**Extrait retenu**

Serquigny : le destin tragique d’un château français emporté par les flammes

chateau de serquigny

« Tout est possible pour ce château », déclarait, en 2020, le maire de Serquigny, commune de l’Eure de moins de 2.000 habitants, alors qu’il attirait l’attention du représentant de l’État sur le sort de cette vieille bâtisse. Tout est possible, même le pire. Et le pire est arrivé, puisque ce château du XVIIe siècle, classé aux Monuments historiques, est parti en cendres dans la nuit du 30 au 31 décembre. Ironie du sort, quelques heures après, Emmanuel Macron, dans ses vœux aux Français, évoquait la reconstruction de Notre-Dame, dévorée par les flammes en 2019, et déclarait, dans le style grandiloquent qu’il affectionne tant, que la France, « lorsqu’elle est fière d’elle-même, accomplit l’impossible ».

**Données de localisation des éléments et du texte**

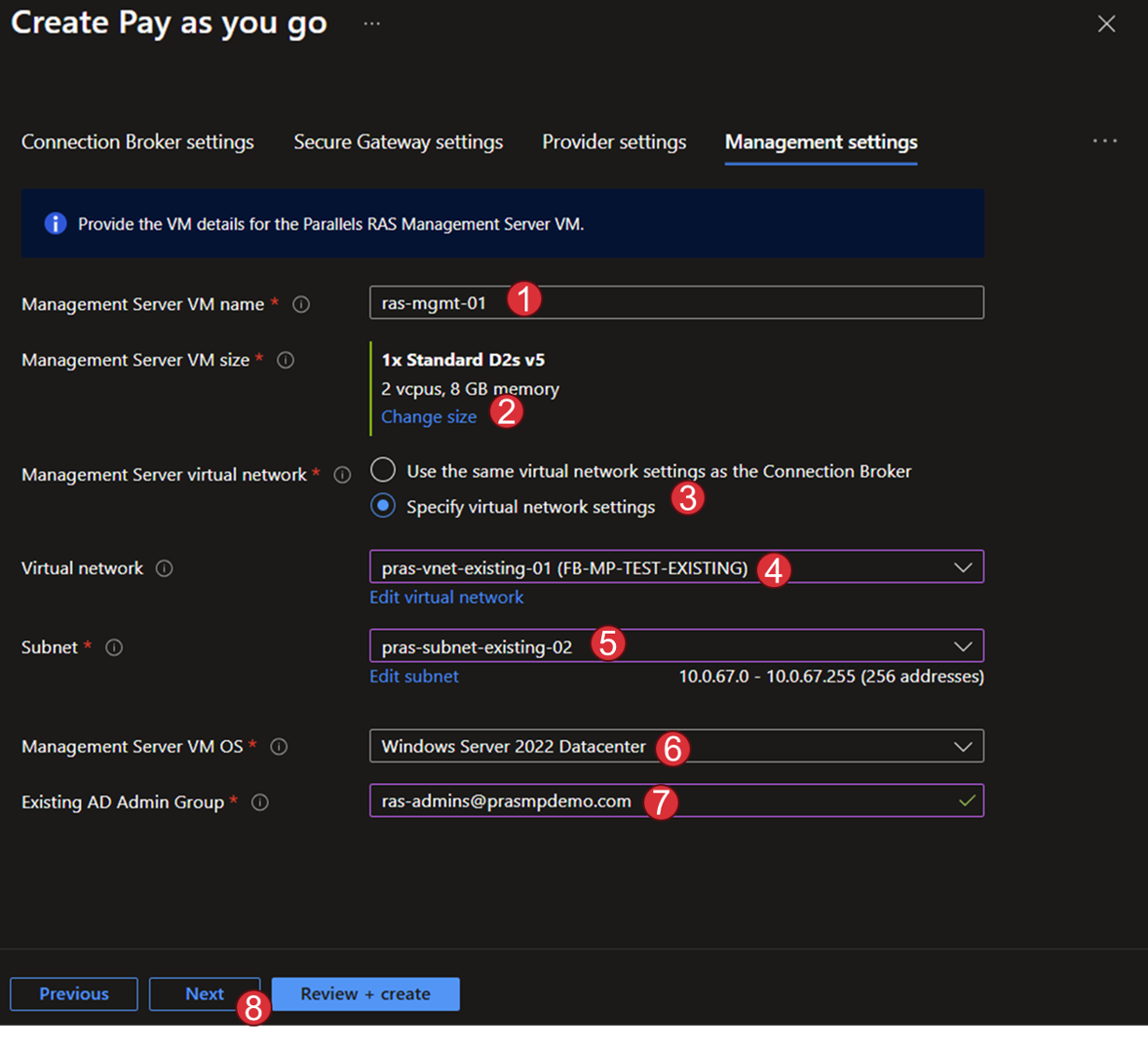1148x1050 pixels.
Task: Click info icon beside Management Server VM OS
Action: click(279, 747)
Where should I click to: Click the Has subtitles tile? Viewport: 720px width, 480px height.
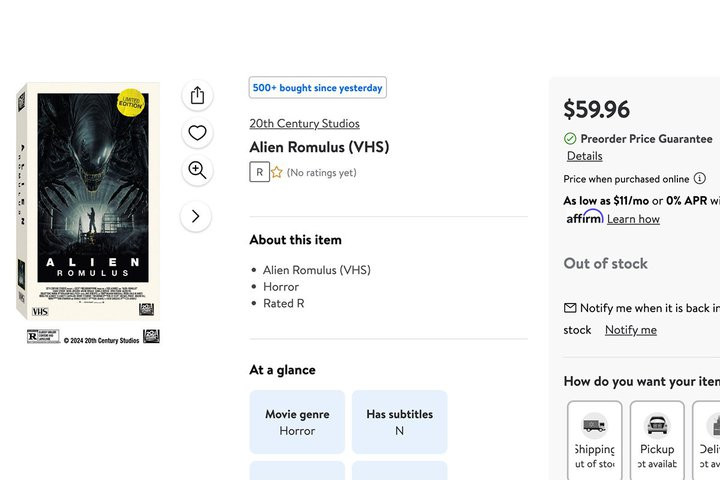pos(399,422)
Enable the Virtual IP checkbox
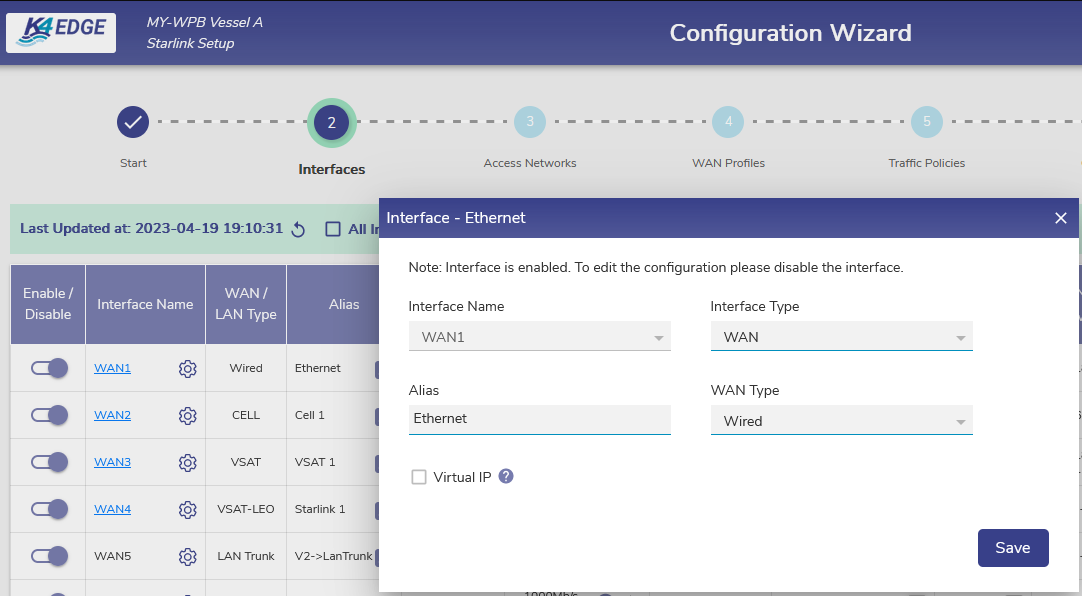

**Consigne donnée**
Pour chacune des affirmations suivantes, dites si elle concorde avec le texte sur le château de Serquigny, en répondant par oui ou par non et en citant à l'identique les mots du texte qui tranchent. 1. Le château date du XVIIe siècle. 2. Serquigny compte plus de 2 000 habitants. 3. Le château a brûlé dans la nuit du 30 au 31 décembre.

**Réponse attendue**
1. Oui : « ce château du XVIIe siècle »
2. Non : « commune de l’Eure de moins de 2.000 habitants »
3. Oui : « est parti en cendres dans la nuit du 30 au 31 décembre »